● Brief
Rewrite everything from the line containing "Select the DRE" down to the line containing "click(x=771, y=362)", replacing "screenshot" with "screen image" throughout and changing nothing else. Leave the pictures out of your answer.

● Input material
= = = =
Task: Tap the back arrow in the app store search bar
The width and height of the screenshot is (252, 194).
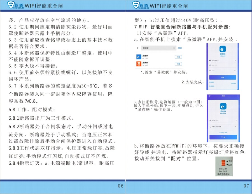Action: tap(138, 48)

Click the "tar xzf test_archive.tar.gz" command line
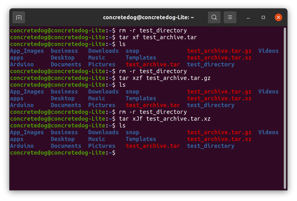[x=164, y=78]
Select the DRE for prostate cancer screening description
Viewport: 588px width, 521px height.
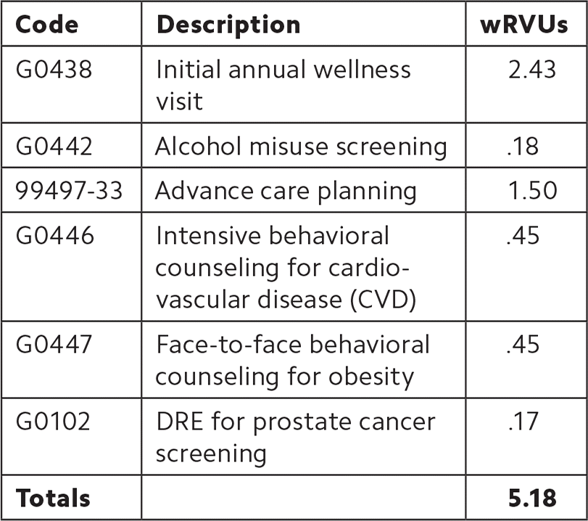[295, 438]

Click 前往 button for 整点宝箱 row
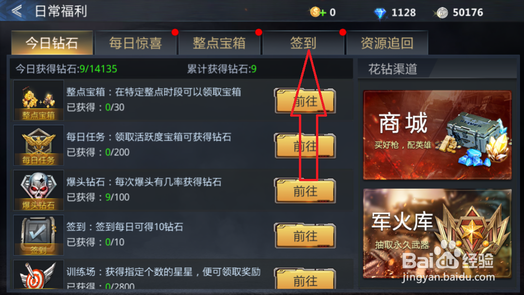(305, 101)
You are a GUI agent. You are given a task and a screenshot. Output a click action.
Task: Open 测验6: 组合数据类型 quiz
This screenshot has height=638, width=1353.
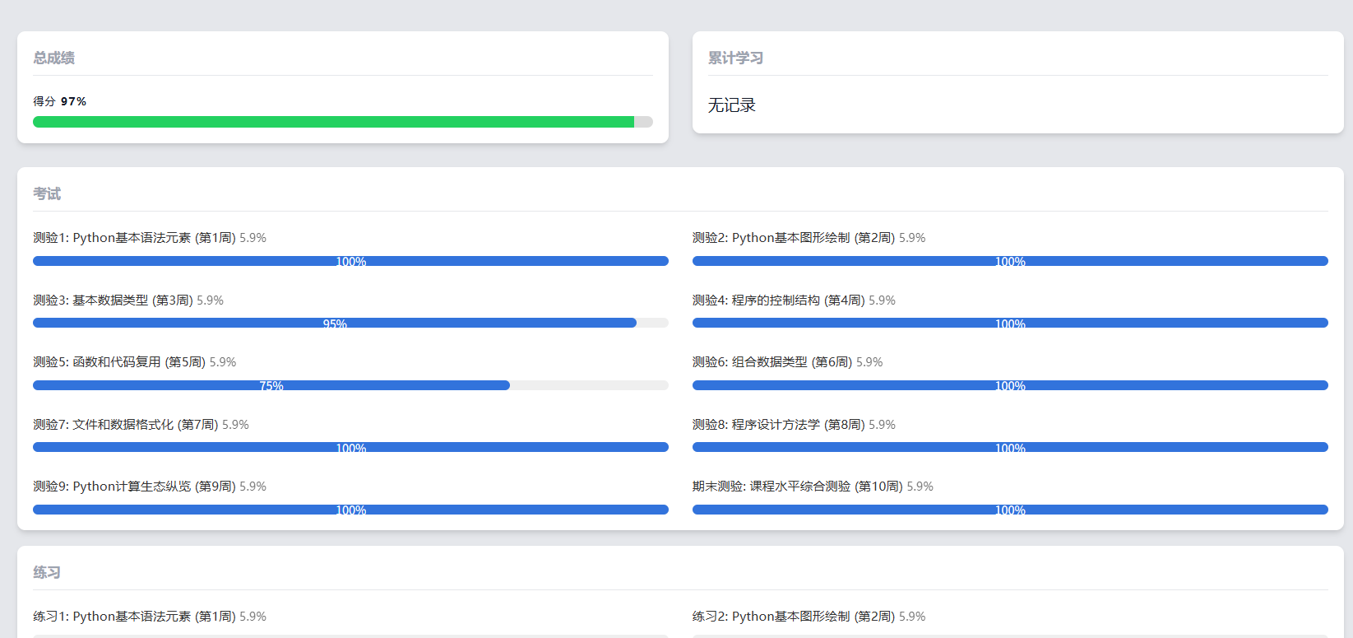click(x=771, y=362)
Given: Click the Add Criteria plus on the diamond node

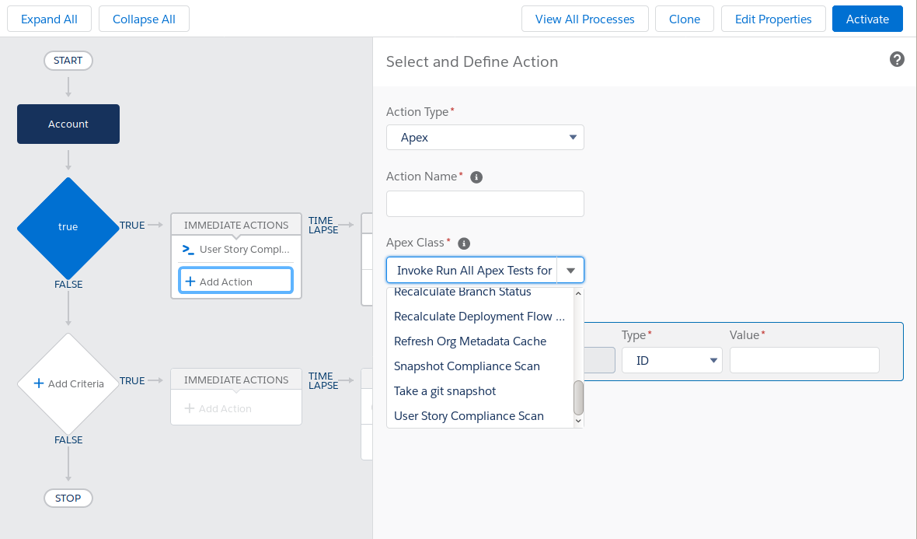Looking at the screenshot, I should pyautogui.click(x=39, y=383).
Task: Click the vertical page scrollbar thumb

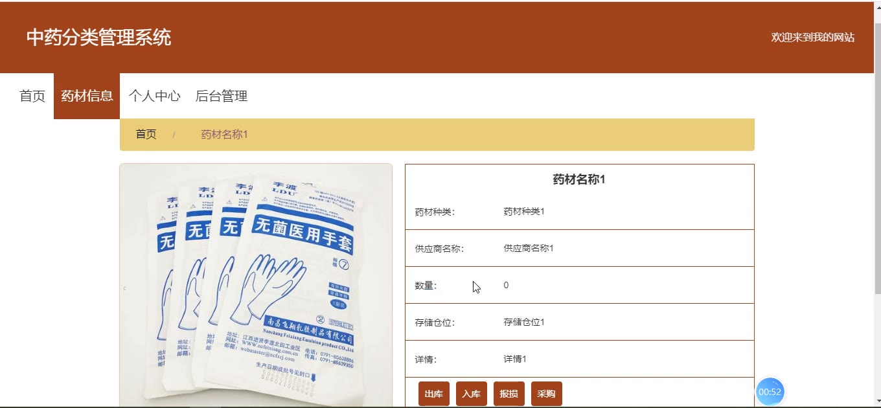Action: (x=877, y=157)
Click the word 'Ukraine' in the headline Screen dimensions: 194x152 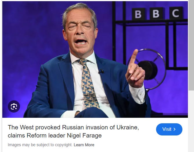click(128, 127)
= = = =
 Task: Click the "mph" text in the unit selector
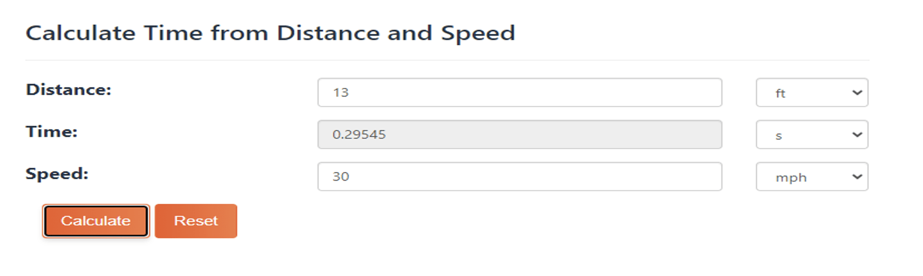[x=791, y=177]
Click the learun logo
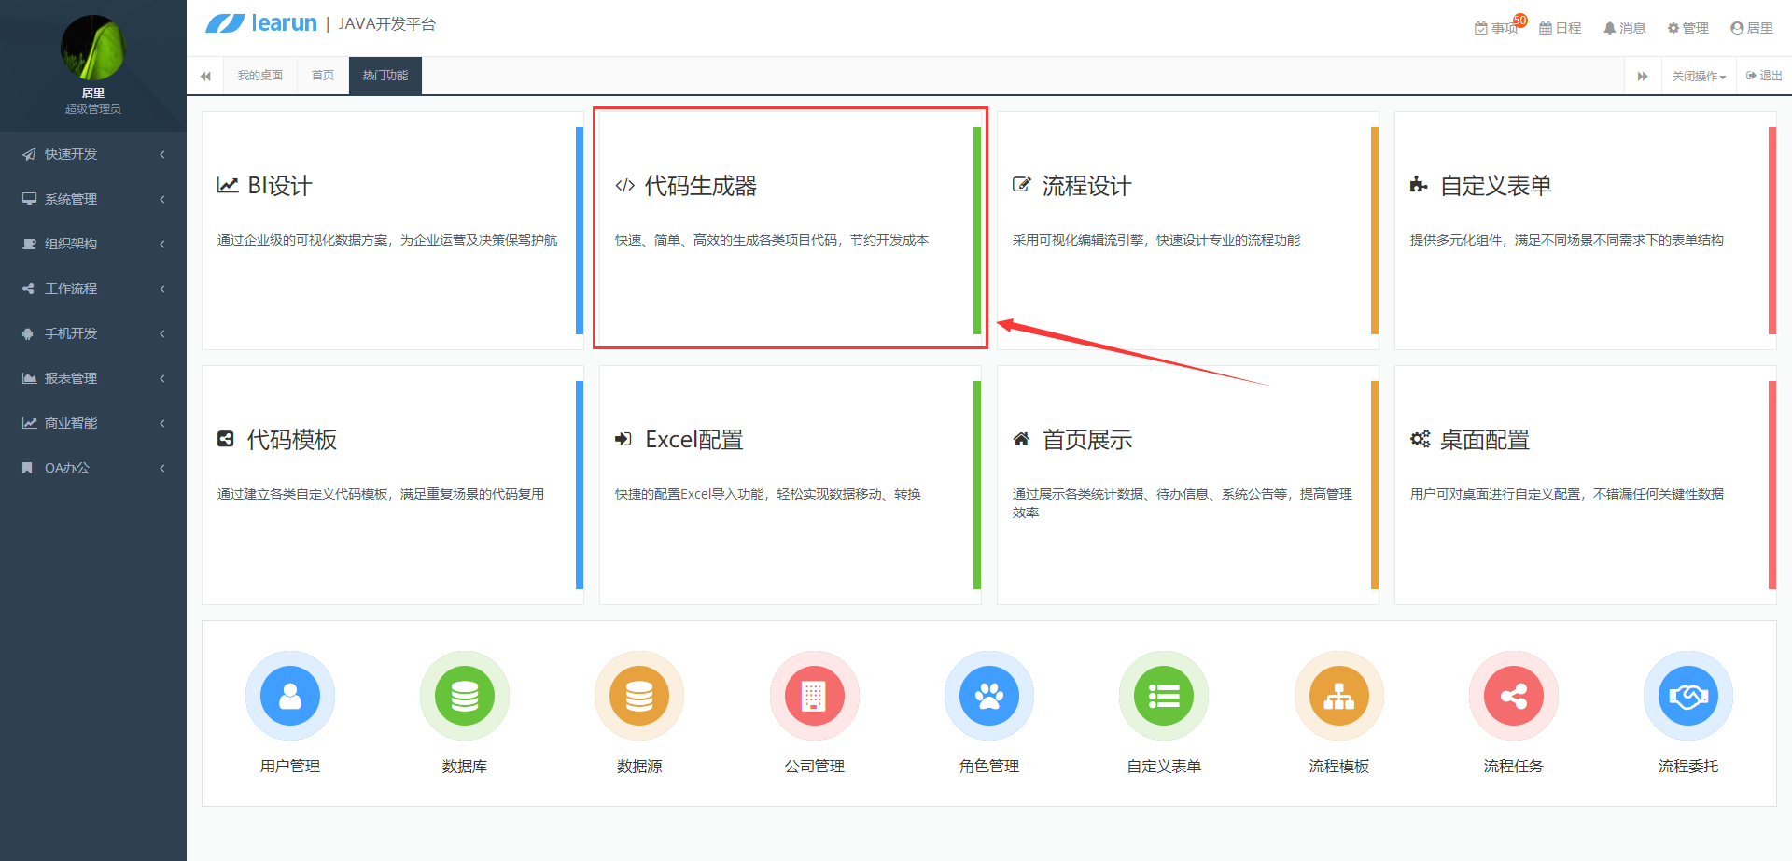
= = = =
● Full response
Select the DRE for prostate cancer screening description
Viewport: 588px width, 521px height.
[295, 438]

Click 前往 button for 整点宝箱 row
(305, 101)
You are a GUI agent. You are given a task and a screen image. Output a click action.
Task: Open 测验6: 组合数据类型 quiz
This screen image has height=638, width=1353.
click(x=771, y=362)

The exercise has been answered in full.